Benedetti da Dio all’inizio di un nuovo anno
(Commento al Vangelo di don Gianni Carozza)
I credenti chiedono all’inizio di un anno che sia Dio a benedire, a dire bene dei suoi figli, a dire il bene per i suoi figli. Perché il dire bene, il benedire di Dio, non è una parola vuota, ma parola efficace, parola che crea, che suscita. Parola che fa camminare i sogni.
Perché l’aria che stiamo respirando è come aria intrisa di maledizioni. Sembra di vivere il vuoto della speranza. Al di là delle, fin troppo facili, dissimulazioni ci sembra di sorprendere visi spenti, come rassegnati a una realtà grigia, percepita come immodificabile, sentita come una maledizione. Una stagione sfortunata, che ci fa arresi. La notizia buona, che porta fuori da questo andare a occhi bassi, a passi sconfortati, è che Dio ancora dice bene dei suoi figli. Per questo non sarebbe una buona notizia una chiesa che dimenticasse la benedizione, optando per parole intrise, più o meno apertamente, di sconforto e di maledizione.

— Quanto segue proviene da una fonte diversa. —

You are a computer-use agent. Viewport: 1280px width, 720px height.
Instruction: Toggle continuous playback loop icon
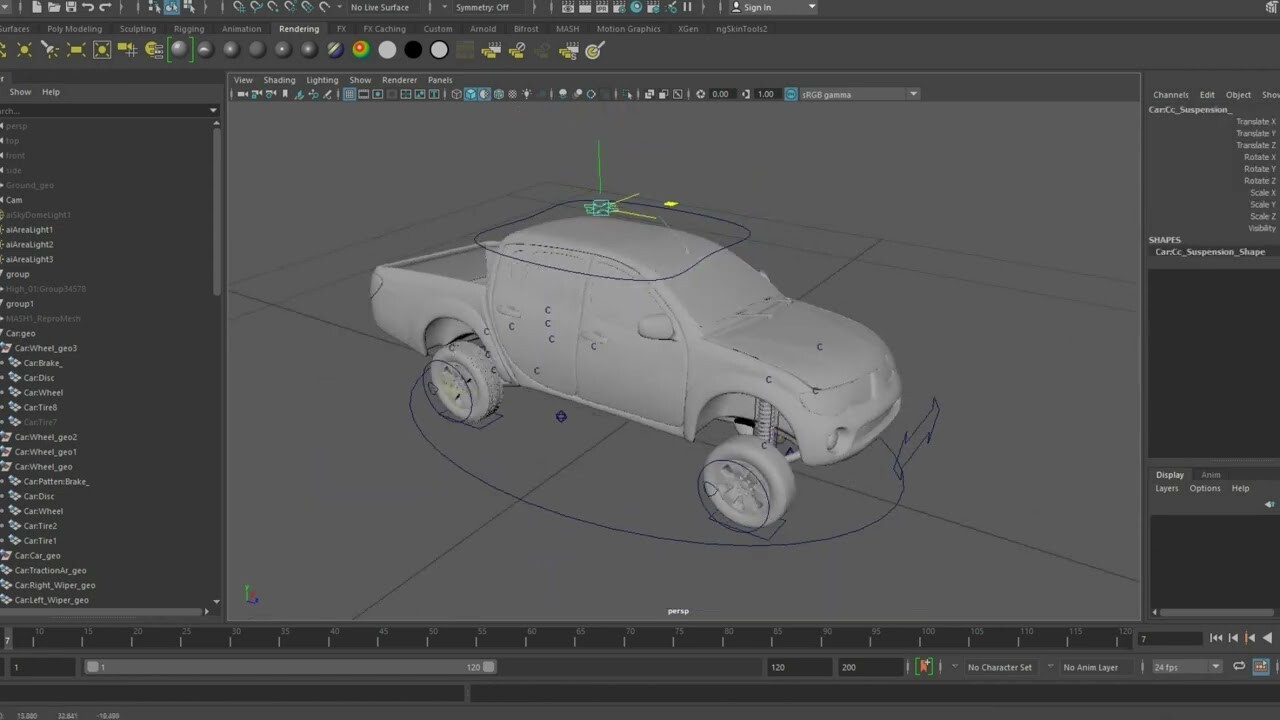[x=1239, y=666]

I toni cupi e risentiti hanno mai risvegliato i sogni e le energie di qualcuno? “Voi” dice Dio “porrete il mio nome sui figli di Israele e io li benedirò” (Nm 6,27). Chi più, chi meno, forse tutti, sulla soglia dell’anno nuovo abbiamo augurato alla nostra casa, alla casa dei nostri amici, alla casa della chiesa, alla grande casa della terra un anno “buono”.
Sarebbe estremamente importante che da quelle parole di augurio ci sentissimo impegnati, così come sarebbe bello che sempre sentissimo la responsabilità delle parole che diciamo e dunque responsabili anche di quell’augurio, e dunque chiamati oggi a fare tutto quello che è nelle nostre mani perché l’anno sia buono, perché il degrado sia allontanato, perché quanto nelle parole abbiamo evocato come bello almeno in parte, per la nostra parte, si realizzi.